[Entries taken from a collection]
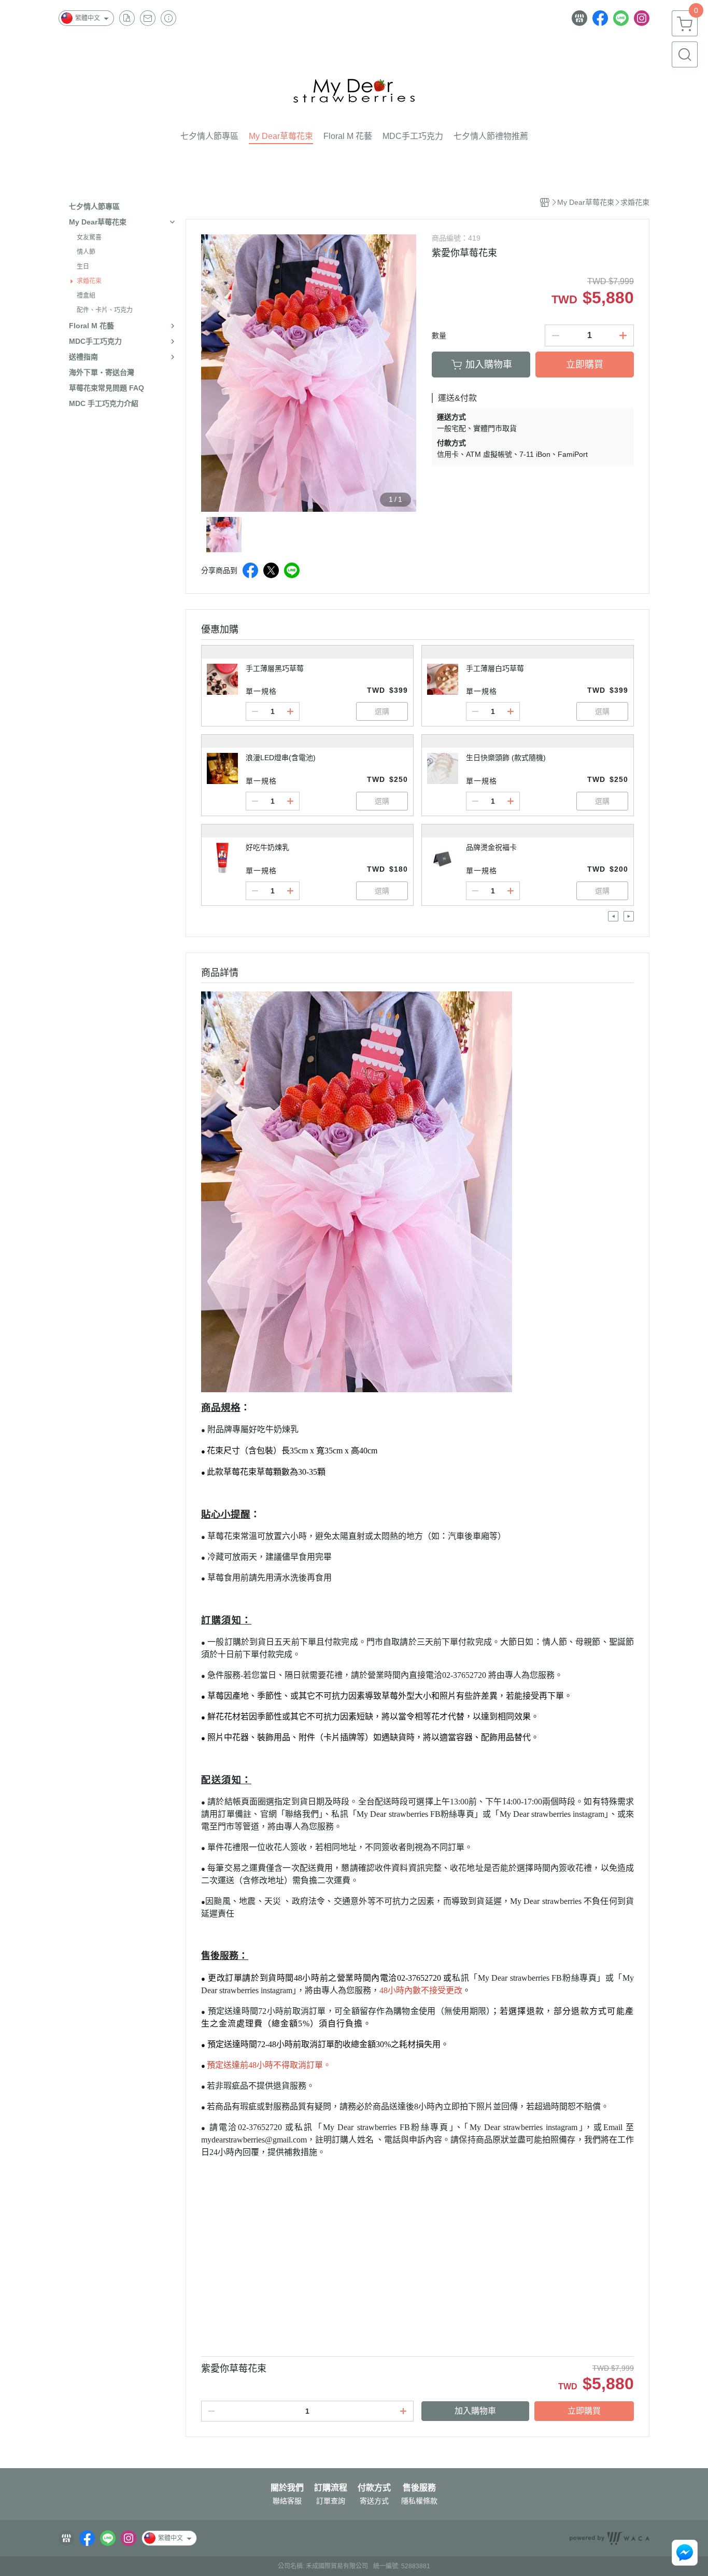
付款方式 (374, 2488)
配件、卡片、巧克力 (105, 310)
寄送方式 (374, 2500)
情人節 (86, 252)
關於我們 (287, 2488)
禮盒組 (86, 295)
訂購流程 (330, 2488)
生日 (83, 266)
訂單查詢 (330, 2500)
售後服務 (419, 2488)
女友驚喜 (89, 237)
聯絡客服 (287, 2500)
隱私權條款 (419, 2500)
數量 (439, 335)
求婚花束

*ACTIVITY:*
The answer should hold exactly the lines running from the one with "情人節 (86, 252)" to the final line of the data, both ends counted.

*YOUR RESPONSE:*
情人節 (86, 252)
關於我們 (287, 2488)
禮盒組 (86, 295)
訂購流程 (330, 2488)
生日 (83, 266)
訂單查詢 (330, 2500)
售後服務 (419, 2488)
女友驚喜 (89, 237)
聯絡客服 (287, 2500)
隱私權條款 (419, 2500)
數量 (439, 335)
求婚花束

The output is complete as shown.